[Stored items]
━━━━━━━━━━

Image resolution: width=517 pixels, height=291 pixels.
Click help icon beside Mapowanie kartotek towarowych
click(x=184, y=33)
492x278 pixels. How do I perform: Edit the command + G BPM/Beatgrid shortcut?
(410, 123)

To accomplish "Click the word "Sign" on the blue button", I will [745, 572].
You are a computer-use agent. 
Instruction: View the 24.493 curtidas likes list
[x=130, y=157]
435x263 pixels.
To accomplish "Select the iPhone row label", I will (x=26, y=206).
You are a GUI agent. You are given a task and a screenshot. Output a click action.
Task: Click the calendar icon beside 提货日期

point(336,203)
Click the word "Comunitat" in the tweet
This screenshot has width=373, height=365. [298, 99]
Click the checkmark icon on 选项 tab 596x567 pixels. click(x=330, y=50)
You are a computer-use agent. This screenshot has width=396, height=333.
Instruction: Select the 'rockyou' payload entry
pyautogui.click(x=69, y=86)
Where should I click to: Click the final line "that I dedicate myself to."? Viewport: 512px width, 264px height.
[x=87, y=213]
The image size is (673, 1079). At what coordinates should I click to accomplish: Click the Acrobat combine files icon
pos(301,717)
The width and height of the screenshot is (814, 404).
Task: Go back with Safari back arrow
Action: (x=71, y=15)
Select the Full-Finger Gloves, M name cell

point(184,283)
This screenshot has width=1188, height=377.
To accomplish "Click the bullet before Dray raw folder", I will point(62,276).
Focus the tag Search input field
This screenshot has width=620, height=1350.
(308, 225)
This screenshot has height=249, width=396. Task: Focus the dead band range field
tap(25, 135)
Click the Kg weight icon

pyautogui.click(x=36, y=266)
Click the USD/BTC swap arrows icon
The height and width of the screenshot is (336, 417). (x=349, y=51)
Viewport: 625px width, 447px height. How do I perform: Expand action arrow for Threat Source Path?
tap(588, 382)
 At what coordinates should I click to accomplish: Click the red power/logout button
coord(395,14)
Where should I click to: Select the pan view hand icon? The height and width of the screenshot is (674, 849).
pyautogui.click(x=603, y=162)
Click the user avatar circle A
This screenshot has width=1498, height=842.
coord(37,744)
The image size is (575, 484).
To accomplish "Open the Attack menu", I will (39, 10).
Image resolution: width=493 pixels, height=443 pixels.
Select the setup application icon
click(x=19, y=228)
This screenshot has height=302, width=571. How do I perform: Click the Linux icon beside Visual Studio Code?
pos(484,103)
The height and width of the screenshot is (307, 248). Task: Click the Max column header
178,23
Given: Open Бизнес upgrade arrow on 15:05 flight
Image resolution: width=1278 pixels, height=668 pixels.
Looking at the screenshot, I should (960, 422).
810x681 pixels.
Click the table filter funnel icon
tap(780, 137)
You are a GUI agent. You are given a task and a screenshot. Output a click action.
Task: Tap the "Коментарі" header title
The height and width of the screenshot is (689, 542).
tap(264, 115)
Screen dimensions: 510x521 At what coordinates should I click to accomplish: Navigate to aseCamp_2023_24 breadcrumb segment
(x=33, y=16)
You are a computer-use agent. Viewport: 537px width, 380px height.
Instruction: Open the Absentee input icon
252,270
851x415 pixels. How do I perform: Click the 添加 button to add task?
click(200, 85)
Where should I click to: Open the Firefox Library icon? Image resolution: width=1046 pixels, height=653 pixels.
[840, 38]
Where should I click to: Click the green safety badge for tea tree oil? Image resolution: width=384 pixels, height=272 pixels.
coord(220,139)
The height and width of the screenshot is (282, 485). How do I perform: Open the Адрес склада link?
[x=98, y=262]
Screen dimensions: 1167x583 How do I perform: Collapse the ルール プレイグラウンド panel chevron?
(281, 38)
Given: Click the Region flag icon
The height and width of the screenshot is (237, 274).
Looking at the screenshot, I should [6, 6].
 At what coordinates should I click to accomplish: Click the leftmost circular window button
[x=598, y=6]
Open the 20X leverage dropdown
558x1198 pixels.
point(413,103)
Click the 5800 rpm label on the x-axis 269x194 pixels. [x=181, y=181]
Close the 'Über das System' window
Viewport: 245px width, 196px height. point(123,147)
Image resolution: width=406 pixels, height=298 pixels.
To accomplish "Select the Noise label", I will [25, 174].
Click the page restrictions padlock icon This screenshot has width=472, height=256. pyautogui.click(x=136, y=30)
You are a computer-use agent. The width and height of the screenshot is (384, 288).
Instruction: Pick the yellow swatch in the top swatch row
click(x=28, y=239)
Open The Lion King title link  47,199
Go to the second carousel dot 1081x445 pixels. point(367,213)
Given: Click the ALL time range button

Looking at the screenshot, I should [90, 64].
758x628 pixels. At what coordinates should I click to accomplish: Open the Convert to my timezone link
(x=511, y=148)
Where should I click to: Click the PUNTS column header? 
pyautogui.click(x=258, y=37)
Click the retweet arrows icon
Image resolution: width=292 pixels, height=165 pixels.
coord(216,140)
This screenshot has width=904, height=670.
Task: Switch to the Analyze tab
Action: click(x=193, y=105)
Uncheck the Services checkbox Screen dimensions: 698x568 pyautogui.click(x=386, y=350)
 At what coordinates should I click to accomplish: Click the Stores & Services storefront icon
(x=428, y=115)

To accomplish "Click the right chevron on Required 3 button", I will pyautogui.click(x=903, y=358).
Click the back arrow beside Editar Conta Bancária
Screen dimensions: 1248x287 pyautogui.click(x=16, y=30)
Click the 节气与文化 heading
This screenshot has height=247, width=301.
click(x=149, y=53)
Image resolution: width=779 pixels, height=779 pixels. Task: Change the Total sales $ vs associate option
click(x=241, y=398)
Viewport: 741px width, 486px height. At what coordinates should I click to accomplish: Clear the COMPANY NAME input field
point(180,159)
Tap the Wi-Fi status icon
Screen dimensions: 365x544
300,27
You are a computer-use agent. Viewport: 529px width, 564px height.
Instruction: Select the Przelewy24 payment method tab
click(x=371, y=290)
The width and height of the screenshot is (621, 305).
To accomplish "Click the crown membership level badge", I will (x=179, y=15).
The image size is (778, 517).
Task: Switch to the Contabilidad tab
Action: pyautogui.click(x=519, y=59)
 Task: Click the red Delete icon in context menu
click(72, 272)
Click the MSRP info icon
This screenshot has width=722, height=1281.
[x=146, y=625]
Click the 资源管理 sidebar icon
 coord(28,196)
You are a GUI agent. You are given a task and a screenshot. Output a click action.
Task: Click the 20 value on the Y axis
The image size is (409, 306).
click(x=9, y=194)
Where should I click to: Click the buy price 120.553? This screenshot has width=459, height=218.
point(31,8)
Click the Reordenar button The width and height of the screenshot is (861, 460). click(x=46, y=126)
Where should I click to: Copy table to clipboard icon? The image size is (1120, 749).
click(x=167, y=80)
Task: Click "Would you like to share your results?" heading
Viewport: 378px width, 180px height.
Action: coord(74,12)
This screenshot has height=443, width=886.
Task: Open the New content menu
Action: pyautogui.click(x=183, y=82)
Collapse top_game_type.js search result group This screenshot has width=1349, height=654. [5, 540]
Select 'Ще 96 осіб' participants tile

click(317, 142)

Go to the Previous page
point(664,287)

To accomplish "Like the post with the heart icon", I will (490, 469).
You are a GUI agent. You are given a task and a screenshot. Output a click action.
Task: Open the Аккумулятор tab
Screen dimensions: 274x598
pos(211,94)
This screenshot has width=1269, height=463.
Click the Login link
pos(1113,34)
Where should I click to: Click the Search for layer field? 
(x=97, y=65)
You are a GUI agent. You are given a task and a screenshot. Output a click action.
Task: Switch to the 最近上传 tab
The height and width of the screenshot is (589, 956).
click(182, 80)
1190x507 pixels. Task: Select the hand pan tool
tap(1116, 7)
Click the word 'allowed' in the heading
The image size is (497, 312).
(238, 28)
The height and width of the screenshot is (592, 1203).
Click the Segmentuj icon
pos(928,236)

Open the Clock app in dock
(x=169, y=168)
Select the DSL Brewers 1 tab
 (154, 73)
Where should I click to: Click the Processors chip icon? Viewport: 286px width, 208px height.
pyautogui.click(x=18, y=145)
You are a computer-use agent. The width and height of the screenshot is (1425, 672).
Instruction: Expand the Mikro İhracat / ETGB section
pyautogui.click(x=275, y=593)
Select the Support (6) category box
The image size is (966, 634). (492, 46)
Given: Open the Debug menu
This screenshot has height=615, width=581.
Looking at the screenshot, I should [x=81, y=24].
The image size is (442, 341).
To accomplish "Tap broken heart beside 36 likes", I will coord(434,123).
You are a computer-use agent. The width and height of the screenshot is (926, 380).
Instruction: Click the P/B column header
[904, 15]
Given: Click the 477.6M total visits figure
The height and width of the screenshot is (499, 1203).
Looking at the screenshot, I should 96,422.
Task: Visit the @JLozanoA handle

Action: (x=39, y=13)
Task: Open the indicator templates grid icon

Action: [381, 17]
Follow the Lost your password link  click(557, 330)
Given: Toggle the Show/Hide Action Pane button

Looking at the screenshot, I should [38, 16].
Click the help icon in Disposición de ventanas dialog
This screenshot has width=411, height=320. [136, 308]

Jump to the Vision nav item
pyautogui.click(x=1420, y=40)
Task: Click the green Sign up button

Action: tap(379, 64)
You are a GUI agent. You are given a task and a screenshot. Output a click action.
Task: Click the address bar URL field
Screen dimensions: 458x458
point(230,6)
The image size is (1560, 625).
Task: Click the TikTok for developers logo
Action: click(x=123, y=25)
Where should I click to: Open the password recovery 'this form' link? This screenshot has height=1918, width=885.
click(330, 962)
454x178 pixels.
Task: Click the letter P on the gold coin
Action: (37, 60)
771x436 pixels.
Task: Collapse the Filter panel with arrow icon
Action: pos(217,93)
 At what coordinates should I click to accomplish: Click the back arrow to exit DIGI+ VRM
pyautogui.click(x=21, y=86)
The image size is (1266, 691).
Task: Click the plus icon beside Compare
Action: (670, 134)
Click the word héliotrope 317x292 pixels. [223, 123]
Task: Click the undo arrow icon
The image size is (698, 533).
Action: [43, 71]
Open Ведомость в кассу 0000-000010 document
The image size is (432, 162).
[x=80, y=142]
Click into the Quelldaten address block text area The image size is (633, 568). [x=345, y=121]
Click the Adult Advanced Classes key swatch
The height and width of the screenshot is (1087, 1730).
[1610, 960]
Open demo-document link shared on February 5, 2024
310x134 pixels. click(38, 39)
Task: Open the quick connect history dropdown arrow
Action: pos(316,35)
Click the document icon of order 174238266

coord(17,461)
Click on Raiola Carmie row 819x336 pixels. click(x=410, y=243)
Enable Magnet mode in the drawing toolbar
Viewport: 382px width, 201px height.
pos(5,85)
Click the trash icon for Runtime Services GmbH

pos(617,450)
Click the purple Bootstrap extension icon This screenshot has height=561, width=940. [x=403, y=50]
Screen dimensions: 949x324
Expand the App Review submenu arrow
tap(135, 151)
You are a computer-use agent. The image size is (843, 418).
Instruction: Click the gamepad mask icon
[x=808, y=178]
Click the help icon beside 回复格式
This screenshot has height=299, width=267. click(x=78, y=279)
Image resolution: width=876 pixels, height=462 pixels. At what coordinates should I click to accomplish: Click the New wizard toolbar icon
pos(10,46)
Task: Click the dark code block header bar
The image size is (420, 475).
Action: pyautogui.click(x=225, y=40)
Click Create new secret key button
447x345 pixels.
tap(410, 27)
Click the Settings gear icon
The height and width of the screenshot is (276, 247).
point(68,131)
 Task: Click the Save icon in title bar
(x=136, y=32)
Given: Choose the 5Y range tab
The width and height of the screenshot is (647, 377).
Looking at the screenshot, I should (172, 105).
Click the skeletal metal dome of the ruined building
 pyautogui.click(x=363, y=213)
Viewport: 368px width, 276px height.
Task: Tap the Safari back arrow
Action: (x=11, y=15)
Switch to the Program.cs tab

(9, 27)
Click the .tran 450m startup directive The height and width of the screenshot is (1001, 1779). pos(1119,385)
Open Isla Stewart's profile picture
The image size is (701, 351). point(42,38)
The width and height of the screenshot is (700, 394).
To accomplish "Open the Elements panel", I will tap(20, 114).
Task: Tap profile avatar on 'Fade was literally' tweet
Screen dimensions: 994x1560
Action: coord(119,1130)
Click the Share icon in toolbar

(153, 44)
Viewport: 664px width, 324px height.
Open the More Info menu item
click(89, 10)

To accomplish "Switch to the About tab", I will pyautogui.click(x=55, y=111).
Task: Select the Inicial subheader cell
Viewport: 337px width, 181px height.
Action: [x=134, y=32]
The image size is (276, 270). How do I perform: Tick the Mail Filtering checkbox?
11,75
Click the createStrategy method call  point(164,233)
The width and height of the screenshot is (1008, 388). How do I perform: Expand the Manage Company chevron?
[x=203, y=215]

━━━━━━━━━━

- THE TASK: Reproduce, character for character, only the lines of the preceding data that start at the line with "Click the Settings gear icon" and end at the line with "Task: Tap profile", both included.

- SOLUTION FOR THIS TASK:
Click the Settings gear icon
The height and width of the screenshot is (276, 247).
point(68,131)
 Task: Click the Save icon in title bar
(x=136, y=32)
Given: Choose the 5Y range tab
The width and height of the screenshot is (647, 377).
Looking at the screenshot, I should (172, 105).
Click the skeletal metal dome of the ruined building
 pyautogui.click(x=363, y=213)
Viewport: 368px width, 276px height.
Task: Tap the Safari back arrow
Action: (x=11, y=15)
Switch to the Program.cs tab

(9, 27)
Click the .tran 450m startup directive The height and width of the screenshot is (1001, 1779). pos(1119,385)
Open Isla Stewart's profile picture
The image size is (701, 351). point(42,38)
The width and height of the screenshot is (700, 394).
To accomplish "Open the Elements panel", I will tap(20, 114).
Task: Tap profile avatar on 'Fade was literally' tweet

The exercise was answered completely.